* _WORK INSTRUCTIONS_
1. Repeat verbatim the stretch of the forum thread about stripers caught below the dam from "you know them" through "catch and release.".
2. Answer the following questions using the forum thread about stripers caught below the dam:
(a) How many stripers did the friend boast of catching below the dam?
(b) According to FISHROADIE, in what conditions do stripers have a better chance after being caught?
(c) What does catchysumfishy say the public post makes duhunter?
3. Extend the forum thread about stripers caught below the dam, beginning from the point at which it stops.

# Need to call the GW @ LLD



## duhunter (Nov 17, 2009)

My friend just called my bragging about them catching 90+ stripers below the dam. It just ****** me off when they do stuff like. I asked them "why do you think there is hardly ever any large strippers up there any more."

There response is "well if we dont do it some else will or the guides will do."

I would love for some to call in on them!!!


----------



## bobbyoshay (Nov 29, 2008)

you know them and the vehicle they would be driving.....so maybe you should call them in!


----------



## FISHROADIE (Apr 2, 2010)

Hopefully they released them, but stripers do not do well after being caught, in hot weather, they have a better chance if it is cold. I think you are right that is why there are not any big stripers below the dam anymore, when it comes to catching stripers people should stop when they get there limit, the are not a fish that does well when it comes to catch and release.


----------



## catchysumfishy (Jul 19, 2008)

duhunter said:


> My friend just called my bragging about them catching 90+ stripers below the dam. It just ****** me off when they do stuff like. I asked them "why do you think there is hardly ever any large strippers up there any more."
> 
> There response is "well if we dont do it some else will or the guides will do."
> 
> I would love for some to call in on them!!!


It's your duty to call it in ASAP, you have already declared this on a public site which makes you an accessory! Not too cool of Either of you!


----------



## T_Sebastian (May 12, 2010)

(Stored records)

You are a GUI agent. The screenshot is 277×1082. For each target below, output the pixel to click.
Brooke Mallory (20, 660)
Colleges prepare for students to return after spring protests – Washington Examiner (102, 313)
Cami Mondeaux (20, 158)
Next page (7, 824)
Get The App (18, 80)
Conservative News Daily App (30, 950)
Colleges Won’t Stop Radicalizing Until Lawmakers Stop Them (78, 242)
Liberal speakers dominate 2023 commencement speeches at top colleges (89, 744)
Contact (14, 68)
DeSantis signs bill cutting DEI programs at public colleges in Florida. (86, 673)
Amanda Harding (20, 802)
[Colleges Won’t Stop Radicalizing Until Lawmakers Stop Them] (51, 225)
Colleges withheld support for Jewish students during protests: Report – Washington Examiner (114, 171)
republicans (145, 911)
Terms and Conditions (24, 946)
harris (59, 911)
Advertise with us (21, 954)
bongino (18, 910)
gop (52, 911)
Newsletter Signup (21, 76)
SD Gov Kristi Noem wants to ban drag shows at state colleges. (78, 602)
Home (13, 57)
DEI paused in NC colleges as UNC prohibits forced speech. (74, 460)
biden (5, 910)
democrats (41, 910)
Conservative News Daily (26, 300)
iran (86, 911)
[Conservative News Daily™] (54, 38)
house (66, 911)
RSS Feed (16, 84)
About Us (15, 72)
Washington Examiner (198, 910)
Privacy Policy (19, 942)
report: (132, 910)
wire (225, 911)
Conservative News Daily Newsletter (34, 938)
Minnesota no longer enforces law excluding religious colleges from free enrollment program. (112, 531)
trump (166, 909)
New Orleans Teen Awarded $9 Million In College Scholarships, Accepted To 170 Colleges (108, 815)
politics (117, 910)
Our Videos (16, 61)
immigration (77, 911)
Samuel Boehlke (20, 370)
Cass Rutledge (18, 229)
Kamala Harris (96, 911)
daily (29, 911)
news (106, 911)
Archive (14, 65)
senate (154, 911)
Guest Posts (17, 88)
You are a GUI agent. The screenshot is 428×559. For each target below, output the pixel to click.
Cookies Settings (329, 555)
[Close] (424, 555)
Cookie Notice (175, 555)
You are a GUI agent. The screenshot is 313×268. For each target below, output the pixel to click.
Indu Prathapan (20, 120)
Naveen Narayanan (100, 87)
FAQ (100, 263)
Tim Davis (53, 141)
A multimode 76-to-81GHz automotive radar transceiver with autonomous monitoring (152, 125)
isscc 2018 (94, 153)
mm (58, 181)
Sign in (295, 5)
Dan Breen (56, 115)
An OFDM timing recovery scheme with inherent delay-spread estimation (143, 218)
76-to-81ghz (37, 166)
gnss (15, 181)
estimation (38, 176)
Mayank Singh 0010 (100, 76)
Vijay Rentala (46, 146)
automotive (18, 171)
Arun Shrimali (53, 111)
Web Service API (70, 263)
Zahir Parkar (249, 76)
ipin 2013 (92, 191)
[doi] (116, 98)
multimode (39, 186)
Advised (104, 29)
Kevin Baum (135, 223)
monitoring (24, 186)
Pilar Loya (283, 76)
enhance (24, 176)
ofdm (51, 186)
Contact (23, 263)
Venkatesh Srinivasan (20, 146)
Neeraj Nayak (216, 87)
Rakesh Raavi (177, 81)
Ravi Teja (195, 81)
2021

* _RESPONSES PER TASK_
1.
you know them and the vehicle they would be driving.....so maybe you should call them in!


----------



## FISHROADIE (Apr 2, 2010)

Hopefully they released them, but stripers do not do well after being caught, in hot weather, they have a better chance if it is cold. I think you are right that is why there are not any big stripers below the dam anymore, when it comes to catching stripers people should stop when they get there limit, the are not a fish that does well when it comes to catch and release.

2.
(a) More than 90 (90+).
(b) When it is cold.
(c) An accessory.

3.
catchysumfishy said:


> It's your duty to call it in ASAP, you have already declared this on a public site which makes you an accessory! Not too cool of Either of you!


yup!

ya cant just sit back and say "somebody oughtta do somthin" when you already know what needs to be done and are doing nothing about it.


----------



## duhunter (Nov 17, 2009)

Its just sucks when there are family relatives!! 

There in a 18' camoflage cc boat w/ 70hp johnson.


----------



## 007 (Mar 11, 2008)

The # is on your fishing liscense......do it!!


----------



## catchysumfishy (Jul 19, 2008)

duhunter said:


> Its just sucks when there are family relatives!!
> 
> There in a 18' camoflage cc boat w/ 70hp johnson.


Dude, man-up, you are already involved....take care of it or you will get a call from the GW Too! Seriously!


----------



## Lone Eagle (Aug 20, 2009)

catchysumfishy said:


> Dude, man-up, you are already involved....take care of it or you will get a call from the GW Too! Seriously!


duhunter.....I fully agree with this. If you are aware of this, you NEED to REPOIRT THIS ti TP&WL. Youe Grandchildren's grandchildren won't have ayf fish if things like this go unchecked!!!


----------



## 9121SS (Jun 28, 2009)

catchysumfishy said:


> Dude, man-up, you are already involved....take care of it or you will get a call from the GW Too! Seriously!


X3! Get it done!


----------



## duhunter (Nov 17, 2009)

Hated it! But I know I had to do it!!!


----------



## monkeyman1 (Dec 30, 2007)

duhunter said:


> Hated it! But I know I had to do it!!!


this man deserves more green than just mine.


----------



## duhunter (Nov 17, 2009)

monkeyman1 said:


> this man deserves more green than just mine.


I oppitted to turned down the reward.


----------



## sea ray (Mar 15, 2006)

thanks for doing the right thing. heres another greenie


----------



## bueyescowboy (Apr 10, 2005)

put a boot in their ***, and it will make them think twice. I know it worked on me everytime.
I won't call nobody.....just wait for the right moment....and 2x4


----------



## 007 (Mar 11, 2008)

monkeyman1 said:


> this man deserves more green than just mine.


Got it covered!!


----------



## Talon (Apr 13, 2010)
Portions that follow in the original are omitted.